The +/- 2 deg is because it is pretty hard to see it, even with white paint on the mark and in the dark of night... you're sort of offset from the timing indicator when looking at it from above, have to gestimate that you're at the right spot. That's why I suggest making the scratch mark , then adjusting a bit from there to see if you get a little more pep w/o any knocking. If the ECU detects a knock, it will retard the timing quite a bit, ruining your performance.

Or this link, which apparently doesn't get filtered:
http://www.aubreyandcharles.com/ServiceManuals/


----------



## jdg (Aug 27, 2009)

lukesSX said:


> I've never set one at 15 degrees so I'm not sure what it will do, but I'm sure someone else will know.


I tried both of my B14's at 15BTDC last year. Pinged like somebody was doing drum rolls on the intake with a hammer! Performance went in the crapper, but only because the knock sensor was working overtime and the ECU was killing the timing. Then again, I was running regular unleaded. Never did try it with premium. I'll save that for this summer sometime.
I've got both of mine set for 10BTDC, or at least as close as I can get it. Runs fine for me.


----------



## smj999smj (Jan 1, 2006)

When I went to Nissan's training center years back, the instructor there said most Nissan engines "wake up" with an extra 3 degrees of advance over the factory recommended setting.


----------



## AP100684 (Apr 1, 2009)

Just had mine timed to 10. Peace of mind achieved.. for now...

In other news im burning oil like crazy and the car still struggles on acceleration from a stop. This sluggishness is very different from the hesitation i was feeling pre-distributor & valve cover swap. I realized today (like a dummy) that when I swapped the valve cover I didn't inspect the PCV at all. Maybe this is an issue? No stores within 100 miles have the part on-hand, so hopefully tomorrow we'll see.
_____
What to do:
A. In the ignition timing thread, how much extra advance did the instructor at Nissan's training center say wakes up most Nissan engines?
B. Write the next part of the ignition timing thread, picking up after its final post.

Data section:
_____
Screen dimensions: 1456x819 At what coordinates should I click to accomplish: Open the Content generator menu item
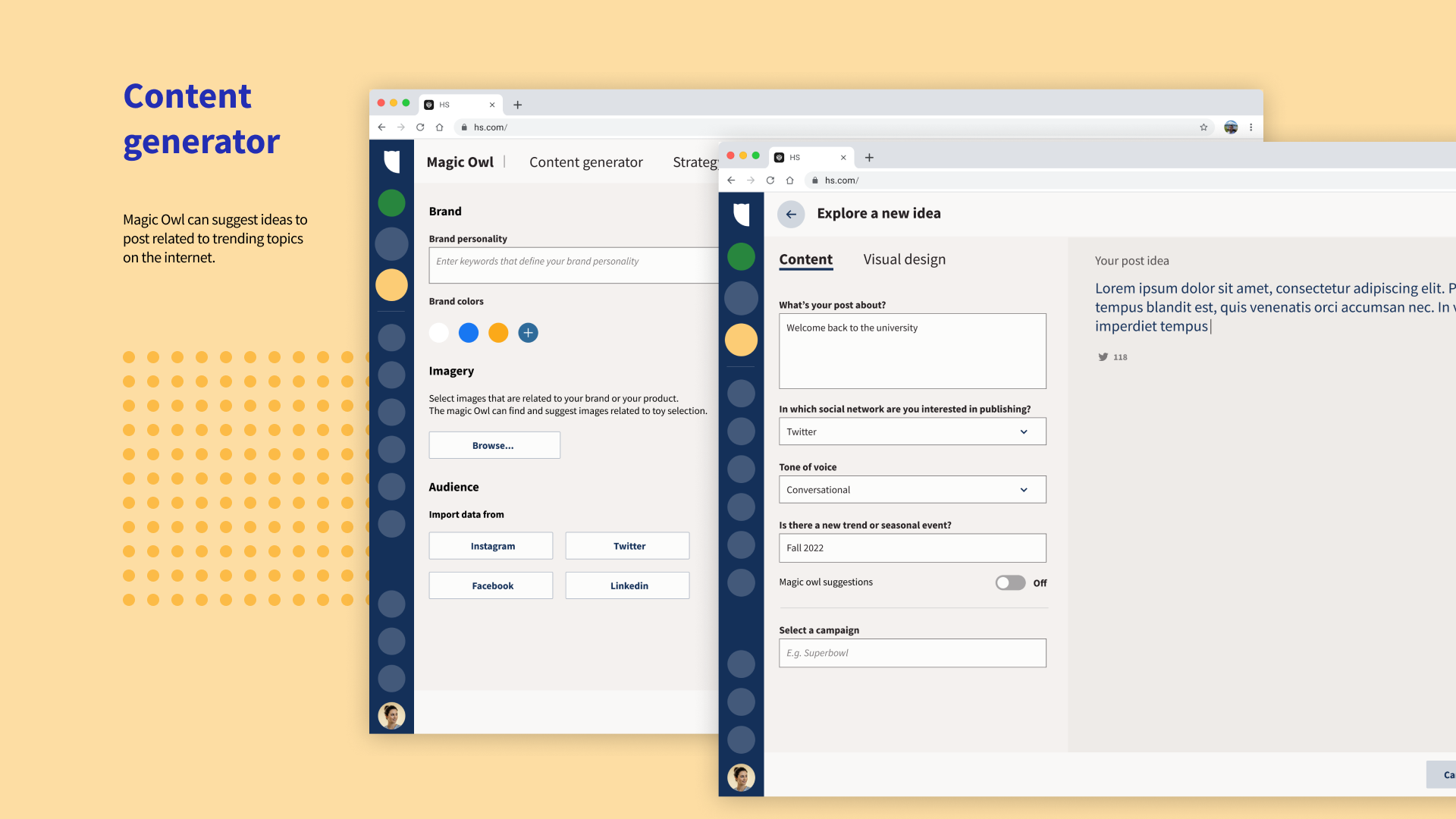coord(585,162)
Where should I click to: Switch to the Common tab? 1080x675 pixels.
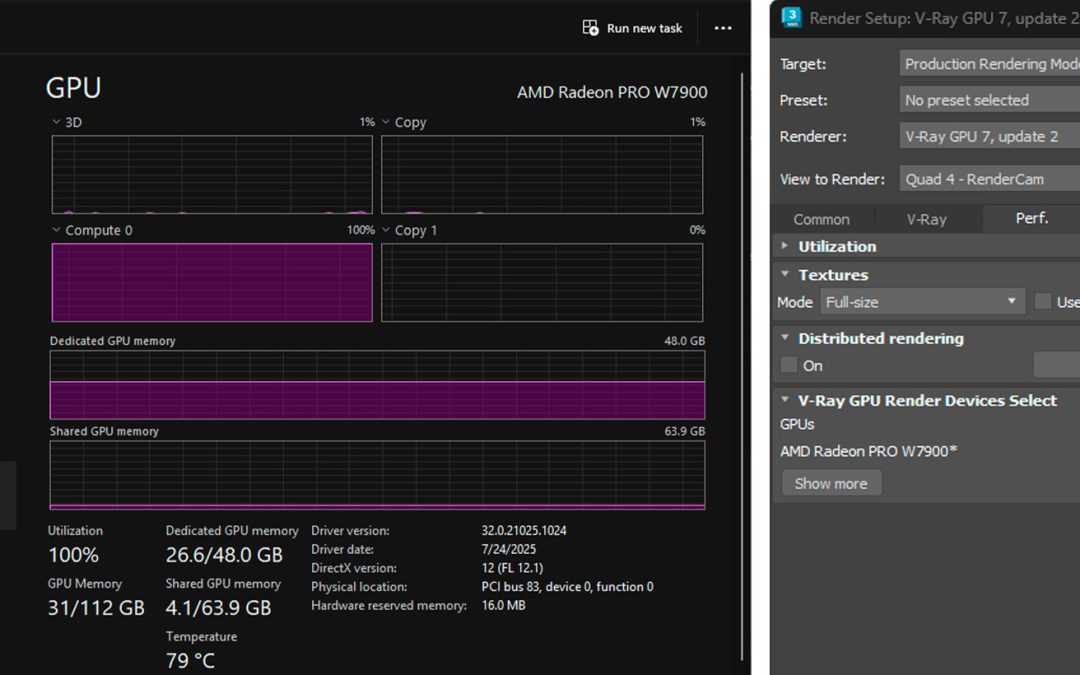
_____
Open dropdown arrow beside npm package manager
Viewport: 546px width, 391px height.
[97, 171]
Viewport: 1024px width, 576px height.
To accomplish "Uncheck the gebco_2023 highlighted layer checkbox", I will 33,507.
_____
The responses:
A. An extra 3 degrees of advance over the factory recommended setting.

B.
----------



## AP100684 (Apr 1, 2009)

pcv thoroughly cleaned and working. not the cause. when i press the gas pedal after coming to a stop 60% of the time it won't respond as it should... resulting in painfully slow acceleration until 2nd gear or so. Fuel pressure?


----------



## jdg (Aug 27, 2009)

Since you were burning oil, how about the plugs being all crudded up now?


----------



## camoy (Apr 28, 2004)

OP i have read the thread a couple of times but didn't see where you listed the mileage on your car. What is that mileage? If it is over 100K have you ever replaced the upper timing chain tensioner? That thing can wear down to metal and allow for enough slap in your chain to wear the idle sprocket which in turn could allow your chain to wiggle between half a tooth forward or backwards when the car is running. This will also cause the hesitation and poor acceleration.


----------



## lukesSX (Feb 17, 2010)

I would do a compression test and see what you're getting and also check for small vacuum leaks.


----------



## AP100684 (Apr 1, 2009)

Just wanted to state an official end to my problems. The initial hesitations and jerkings were solved by swapping out the distributor (maybe a bad coil?). The post-distributor issues I had (terrible responsiveness and massive oil burn) were actually my fault. The aluminum valve cover I used as a replacement had a crack in the tiny little rectangular gasket thing within the valve cover gasket (don't ask me what it's called). ANYWAYS, after replacing that tiny little piece of plastic everything is back to normal- no more burning oil and clean, steady acceleration. 
Thanks for you guys' help and patience


----------



## jdg (Aug 27, 2009)

AP100684 said:


> The aluminum valve cover I used as a replacement had a crack in the tiny little rectangular gasket thing within the valve cover gasket (don't ask me what it's called).


That's exactly what I call it 
Ya, the distributor could've been half a dozen different things inside it...bad bushings, bad pickup, bad coil, bad wiring, bad ju-ju...I like the last one personally.


----------



## smj999smj (Jan 1, 2006)

"PCV baffle" gasket or seal, is what it is.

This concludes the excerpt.